Psy Show et poudre aux yeux
Article paru dans Le Canard Enchainé du 29 août 2007 :
Sarko veut juger les malades mentaux, mais la psychiatrie crie toujours misère.
En utilisant l’assassinat de deux soignantes, en 2004, à l’hôpital psychiatrique de Pau, comme prétexte à sa dernière lubie judiciaire, Sarko s’est bien gardé de revenir sur la question qui avait fait alors polémique. A savoir le manque évident de moyens en psychiatrie. « C’est pourtant là qu’il y a urgence, martèle le président du syndicat des psychiatres des hôpitaux, Pierre Farraggi. Le nombre de patients a augmenté de 50 % en quinze ans. Il faut prendre la mesure des besoins. »

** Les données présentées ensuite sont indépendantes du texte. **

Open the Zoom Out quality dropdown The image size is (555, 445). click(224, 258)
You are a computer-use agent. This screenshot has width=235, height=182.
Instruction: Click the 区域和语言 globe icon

Après ce massacre, le ministre de la santé de l’époque, Douste-Blabla, avait lancé un plan de rattrapage de 750 millions sur quatre ans. « L’argent est là, mais c’est dans un trompe l’œil, » assène Pierre Farraggi. De l’affichage, estime Norbert skurnik, le président du syndicat des psychiatres de secteur. Ce plan devait permettre de créer des postes de soignants et des structures nouvelles, mais, comme les budgets restent totalement insuffisants sur les activités existantes, ça ne sert qu’à colmater les brèches !
Malades à la rue
Principale avancée : un moratoire sur la fermeture des lits de psychiatrie, passées de 84 000 en 1987 à 57 000 en 2005. Il y a aussi une relance de l’investissement pour moderniser les établissements, estime Bernard Raynal, président de l’association des établissements publics de santé mentale. Ca n’empêche qu’on manque de lits. Résultat : des lits d’appoint et des patients qui sortent trop tôt, explique Norbert Skurnik. Il y a des centaines de milliers de psychotiques, pas assez dangereux pour être enfermés, qui souffrent et finissent souvent à la rue, faute de soins. »
Et sans carotte à l’embauche, 800 postes de psychiatres restent vacants. « On avait obtenu, fin 2004, une prime de 400 euros par mois pour les médecins qui se déplacent beaucoup, explique Pierre Farraggi. Mais l’arrêté n’est sorti qu’en mars dernier et tous les prétextes sont bons pour faire traîner les choses. A notre connaissance, personne n’en a encore vu la couleur. » Rien non plus pour les aides soignantes et les infirmières, pas mieux payées que dans un hôpital classique.
Le ministère de la santé n’est pourtant pas si pingre. Il vient discrètement d’accorder une prime de 10 000 euros aux patrons de 55 établissements jugés « difficiles », parmi lesquels trois hôpitaux psychiatriques. Le petit personnel appréciera.